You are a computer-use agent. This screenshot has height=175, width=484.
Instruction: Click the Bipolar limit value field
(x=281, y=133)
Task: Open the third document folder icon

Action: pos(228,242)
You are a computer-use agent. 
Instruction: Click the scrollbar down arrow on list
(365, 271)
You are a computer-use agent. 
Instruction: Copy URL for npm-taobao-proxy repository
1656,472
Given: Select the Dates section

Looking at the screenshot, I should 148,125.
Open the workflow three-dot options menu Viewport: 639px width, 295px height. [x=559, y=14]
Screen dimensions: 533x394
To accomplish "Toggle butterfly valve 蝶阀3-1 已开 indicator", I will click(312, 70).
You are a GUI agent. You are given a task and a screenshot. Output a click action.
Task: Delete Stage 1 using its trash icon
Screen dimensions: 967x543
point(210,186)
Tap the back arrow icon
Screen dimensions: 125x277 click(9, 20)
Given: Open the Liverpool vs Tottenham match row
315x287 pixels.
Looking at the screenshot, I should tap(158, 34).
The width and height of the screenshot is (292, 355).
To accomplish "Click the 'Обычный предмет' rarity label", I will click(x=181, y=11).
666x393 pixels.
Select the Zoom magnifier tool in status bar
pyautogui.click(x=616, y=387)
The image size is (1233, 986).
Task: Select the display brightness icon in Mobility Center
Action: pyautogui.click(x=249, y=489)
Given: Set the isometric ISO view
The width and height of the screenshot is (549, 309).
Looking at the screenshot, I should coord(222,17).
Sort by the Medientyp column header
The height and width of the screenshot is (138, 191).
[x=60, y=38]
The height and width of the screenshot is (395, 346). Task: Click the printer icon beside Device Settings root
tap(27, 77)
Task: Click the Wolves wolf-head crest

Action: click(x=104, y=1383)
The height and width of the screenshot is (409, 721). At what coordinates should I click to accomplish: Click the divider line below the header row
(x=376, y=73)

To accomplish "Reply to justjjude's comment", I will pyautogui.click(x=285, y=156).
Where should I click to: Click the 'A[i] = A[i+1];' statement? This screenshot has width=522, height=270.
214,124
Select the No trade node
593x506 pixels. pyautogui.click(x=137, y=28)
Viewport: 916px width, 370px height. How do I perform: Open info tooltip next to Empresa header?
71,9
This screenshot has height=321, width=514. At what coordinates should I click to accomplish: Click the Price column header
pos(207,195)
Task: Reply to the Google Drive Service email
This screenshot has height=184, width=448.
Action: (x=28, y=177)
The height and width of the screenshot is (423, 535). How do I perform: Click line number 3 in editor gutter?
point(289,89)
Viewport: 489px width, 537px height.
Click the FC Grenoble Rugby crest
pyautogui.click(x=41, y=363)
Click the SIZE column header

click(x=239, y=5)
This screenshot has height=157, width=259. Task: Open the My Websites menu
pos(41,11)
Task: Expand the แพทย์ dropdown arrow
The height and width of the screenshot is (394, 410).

══════════

• **Stated goal**
Please copy out every line of the material word for word, from the very start down through the line containing "(x=376, y=73)", including that line.

• **Result for this exercise**
You are a computer-use agent. This screenshot has height=175, width=484.
Instruction: Click the Bipolar limit value field
(x=281, y=133)
Task: Open the third document folder icon

Action: pos(228,242)
You are a computer-use agent. 
Instruction: Click the scrollbar down arrow on list
(365, 271)
You are a computer-use agent. 
Instruction: Copy URL for npm-taobao-proxy repository
1656,472
Given: Select the Dates section

Looking at the screenshot, I should 148,125.
Open the workflow three-dot options menu Viewport: 639px width, 295px height. [x=559, y=14]
Screen dimensions: 533x394
To accomplish "Toggle butterfly valve 蝶阀3-1 已开 indicator", I will click(312, 70).
You are a GUI agent. You are given a task and a screenshot. Output a click action.
Task: Delete Stage 1 using its trash icon
Screen dimensions: 967x543
point(210,186)
Tap the back arrow icon
Screen dimensions: 125x277 click(9, 20)
Given: Open the Liverpool vs Tottenham match row
315x287 pixels.
Looking at the screenshot, I should tap(158, 34).
The width and height of the screenshot is (292, 355).
To accomplish "Click the 'Обычный предмет' rarity label", I will click(x=181, y=11).
666x393 pixels.
Select the Zoom magnifier tool in status bar
pyautogui.click(x=616, y=387)
The image size is (1233, 986).
Task: Select the display brightness icon in Mobility Center
Action: pyautogui.click(x=249, y=489)
Given: Set the isometric ISO view
The width and height of the screenshot is (549, 309).
Looking at the screenshot, I should coord(222,17).
Sort by the Medientyp column header
The height and width of the screenshot is (138, 191).
[x=60, y=38]
The height and width of the screenshot is (395, 346). Task: Click the printer icon beside Device Settings root
tap(27, 77)
Task: Click the Wolves wolf-head crest

Action: click(x=104, y=1383)
The height and width of the screenshot is (409, 721). At what coordinates should I click to accomplish: Click the divider line below the header row
(x=376, y=73)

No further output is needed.